Rosetta Stone ( RST) should be very happy (or très heureux, or muy feliz, or even molto felice) with the results from its initial price offering.

Bad jokes aside, Rosetta Stone's IPO is remarkable in that it is the first in nearly a year to price above its expected range. The language learning software provider said late Wednesday that the 6.25 million shares of common stock is it is offering priced at $18 a share, compared to the expected range of $15 to $17 a share.

Colfax ( CFX) was the last IPO to price above its expected range way back on May 8. Coincidentally, Colfax shares also priced at $18 a share after the company proposed a range of $15 to $17 a share.

Rosetta Stone raised a total of $112.5 million through 3,125,000 shares of common stock. Selling stockholders are offering the remaining 3,125,000 shares in the offering. The small amount of shares offered generated a lot of investor interest, as the stock surged $7.12, or 39.5%, to close at $25.12.
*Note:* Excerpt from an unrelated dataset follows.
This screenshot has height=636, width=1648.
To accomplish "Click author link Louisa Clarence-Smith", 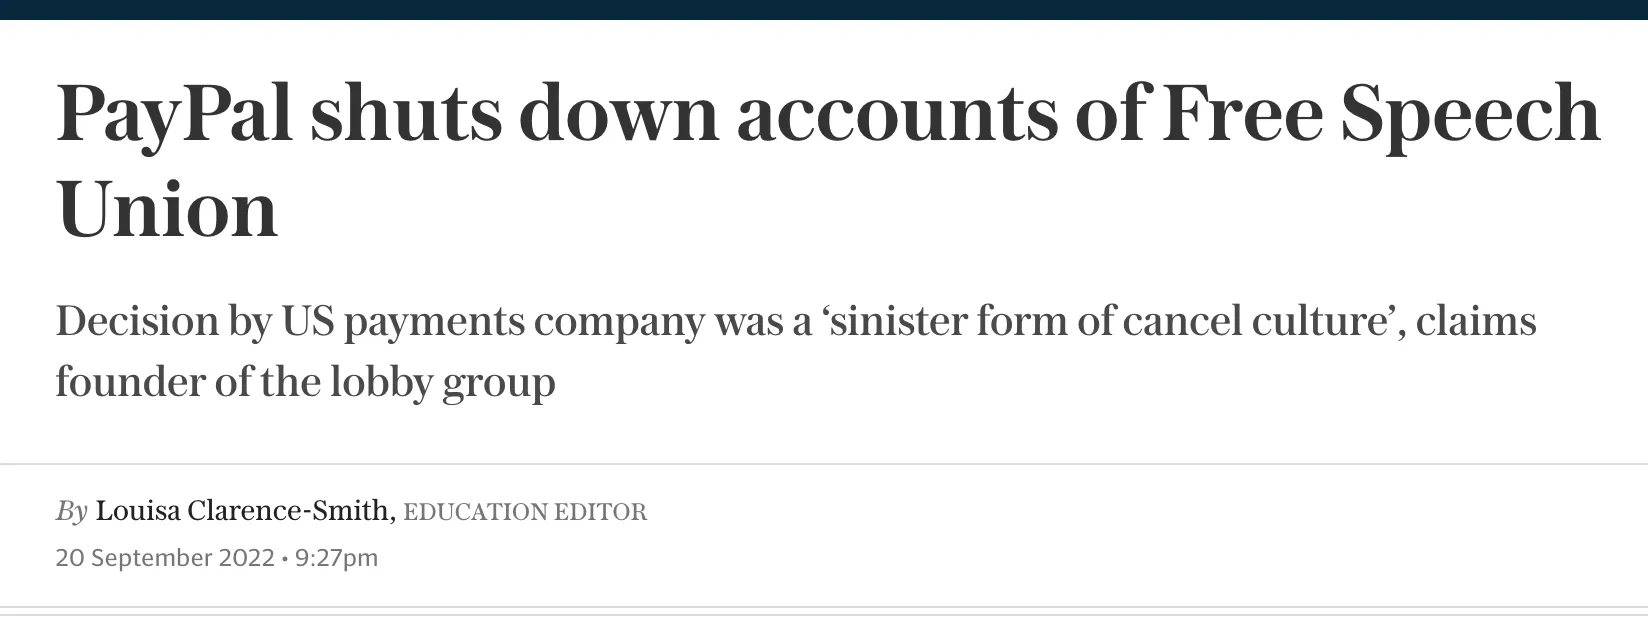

Rosetta Stone's IPO also helps mark the most successful period for IPOs since August. On April 1, Chinese video game maker Changyou.com Limited ( CYOU) priced its IPO at $16 a share, and only Wednesday Bridgepoint Education ( BPI) shares rallied after being priced below its expected range.

In the first week of August, data hosting provider Rackspace ( RAX) and Chinese ad agency China Mass Media ( CMM) made their respective debuts. Both IPOs came within weeks of GT Solar International's ( SOLR) and China Distance Education's ( DL) initial offerings.
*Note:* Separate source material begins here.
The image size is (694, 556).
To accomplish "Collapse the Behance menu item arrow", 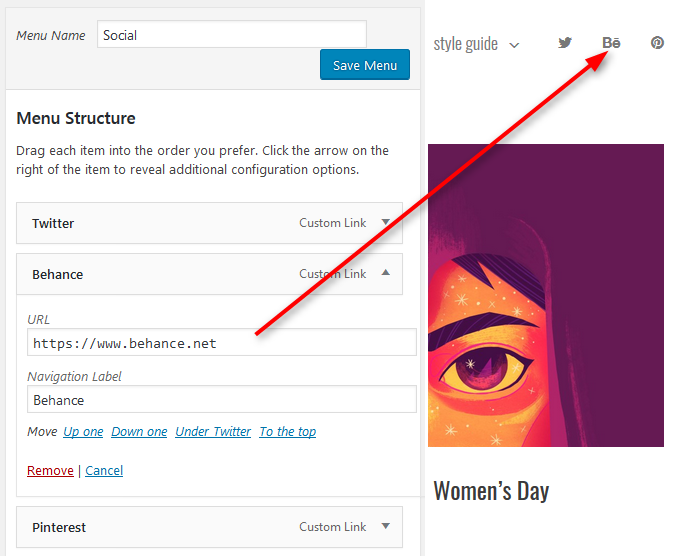I will [x=386, y=273].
What remains to be seen is whether Rosetta Stone will see the same high returns as other recent share offerings. Changyou.com currently has a 70.6% return, and Mead Johnson Nutrition ( MJN), the Evansville, Ind.-based baby-formula maker, which made its debut on Feb. 10, currently has a return of 10.9%.

Grand Canyon Education ( LOPE), which started the streak of winning IPOs after it priced its shares in November, has seen a return of 22.7%.

Morningstar equity analyst Brady Lemos says Rosetta Stone has a few advantages during times of economic turmoil, which could bode well for returns for investors.

"As a provider of educational software, Rosetta Stone is more resilient to economic slumps than many other software firms, in our opinion," Lemos said in a research note. "We think Rosetta Stone offers a relatively compelling value proposition (a typical three-level program costs about $500), particularly in a challenging consumer spending environment."

However, Lemos warns that Rosetta Stone's business model will likely face several challenges in the coming years.

"While we think its unique self-study program is scalable, niche software developers like this rarely enjoy success over the long term," he wrote. "In our opinion, the business lacks a sustainable competitive advantage over other software firms that might have far greater resources ... . There's little stopping another company from developing superior software or securing better distribution.

"Consequently, Rosetta Stone's long-term prospects hinge on its ability to adapt to competitive threats and consumer tastes," Lemos added.